萧九宁见他白玉蝉闪着微光知他以术法为引要去追踪某人行迹不能与自己同行,而现在黑衣人之事已有眉目,不动山城的白少卿和极仙教的倾君怜现在也不能去说明原委,若身为妖山代表的自己也不回返金光寺跟九派说明原由实在不妥,而且看圆一的态度,似有另外之事需要处理,怕是公法庭交托的其他事务,自己身为九派之人跟进下去也是不妥,于是他点点头说道:“也罢,我这就回去向各派说明原委,至于你···我不知道公法庭打的什么主意,但还是原来的承诺,修真界的事修真界自己能够处理,不希望也不需要公法庭参与进来,还请圆一公子对公法庭主说明一二。”语未必萧九宁化作白光直向金光寺飞去。

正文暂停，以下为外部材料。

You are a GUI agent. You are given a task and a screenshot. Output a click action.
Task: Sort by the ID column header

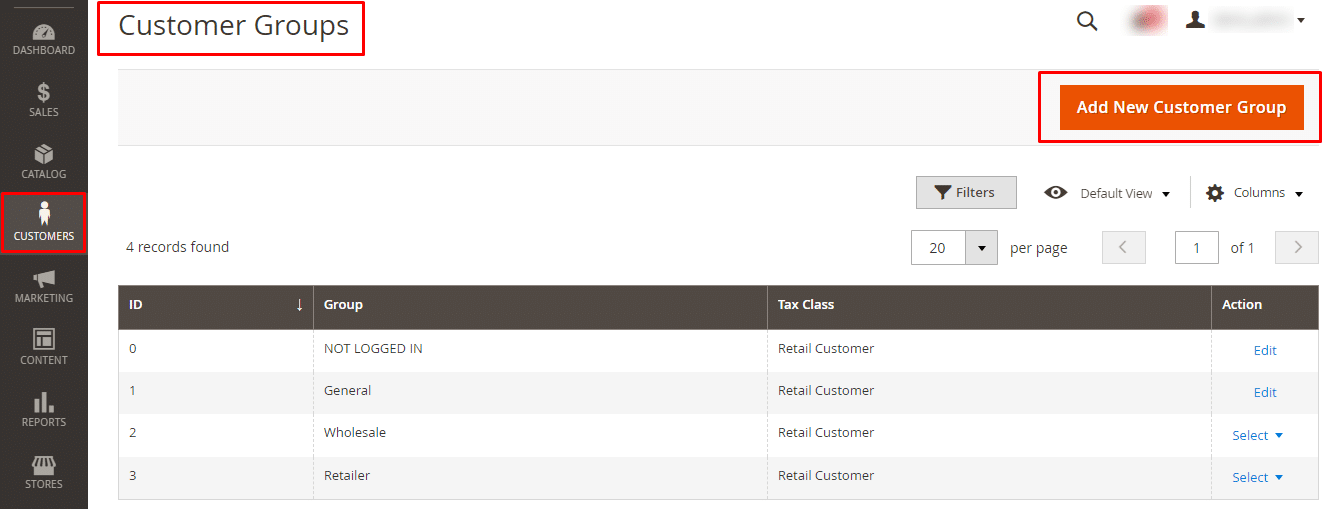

望着远去的身影,圆一默然不言长久之后才叹了一口气自语道:“也许以后你们才会后悔,当初若是让公法庭参与进来结局也许就会不一样。”说罢他摇了摇头看着手中的白玉蝉追寻着楚潇潇的踪迹去了。
话说玉梨霜送别楚潇潇后心中难掩失落,这是她人生中第一次遭遇别离而且对方还是一个凡人,修真界不问岁月,千年亦是弹指而凡人不同,肉体凡胎百年一梦,她心知经此别后再见无期,心中难掩郁郁,于是便顺着金光寺外的林地徐徐散步以舒心中哀怨之气。不觉便走得远了,待得她心中情绪稍解正欲归时却已离了金光寺有些距离到了林中深处。
玉梨霜正欲归时却听得一旁灌木丛中传出悉悉索索的声音,心中警铃大作忙持剑肃立喝问道:“是谁在那里,鬼鬼祟祟意欲何为?”

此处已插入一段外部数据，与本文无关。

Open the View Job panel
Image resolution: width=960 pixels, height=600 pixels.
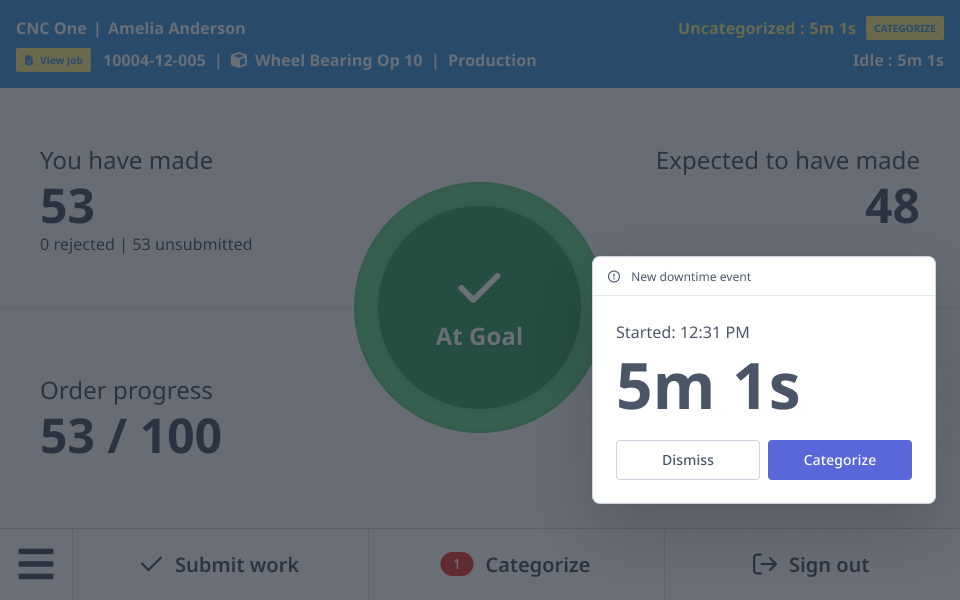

在玉梨霜的喝问之下,那灌木丛后再无动静,玉梨霜心中更添一分警觉,运使灵力,手中翠芒绿光大胜,轻易莲步,缓缓向那边靠近去。走不多远处见一老者从灌木丛后爬了过来,嘴角带血,眼神暗淡,气虚体弱只见他喘着粗气对玉梨霜道:“姑娘是九派之中哪门弟子,老朽乃是修罗鬼道门徒,前往金光寺之时路遇黑衣人伏击受伤被他们追击到此,所以才躲在此处疗伤。还请姑娘相救。”
玉梨霜一听心中警觉去了三分转念一想又问道:“我乃是名剑阁弟子玉梨霜,你说你是修罗鬼道门下?修罗鬼道的弟子我却也见过,何以不曾记得有你这样的弟子?而且他们早就入了金光寺内,你何以现在才到。”

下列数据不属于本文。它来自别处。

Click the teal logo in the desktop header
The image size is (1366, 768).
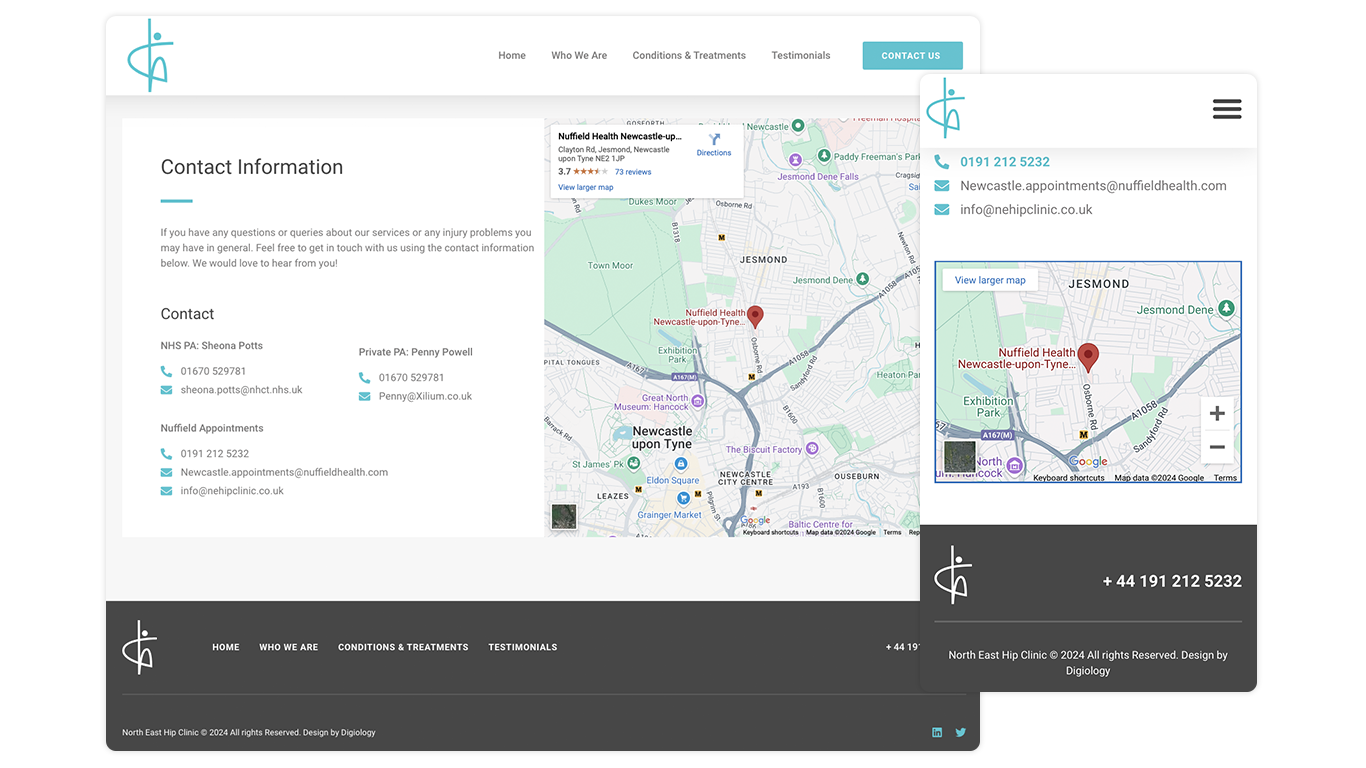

老者撇了她一眼,咳嗽两声后才虚弱不堪断断续续的回道:“姑娘有所不知,老朽天资有限不过修罗鬼道门下初级弟子,这般年纪才初窥仙道门径,得恩师看重赐我仙道命途,以供门内传话跑路这些初始活计,自比不得门内的高手,看姑娘装扮想来是名剑阁中一流人物,往来之间也是我门内俊贤高手,岂会在意我这样的名不见经传的小人物。本来五洲演武这样的盛事,我这样的小人物是没有资格参加的,只是近日门内有收到消息,需要通知前来与会之人,所以才派小的前来报信,却不曾想半路遇到了黑衣人的伏击重伤在此。”说着又狠狠的咳了起来。
玉梨霜听他的说法和近日黑衣人伏击修真界内的弟子说法相符心中更是信了三分微微点了点头,可心中警惕之心却是未去,左右看了看又问道:“你说你是被黑衣人所打伤,那那些黑衣人呢?我在这里也闲逛了一阵,却不见又任何人经过才是。”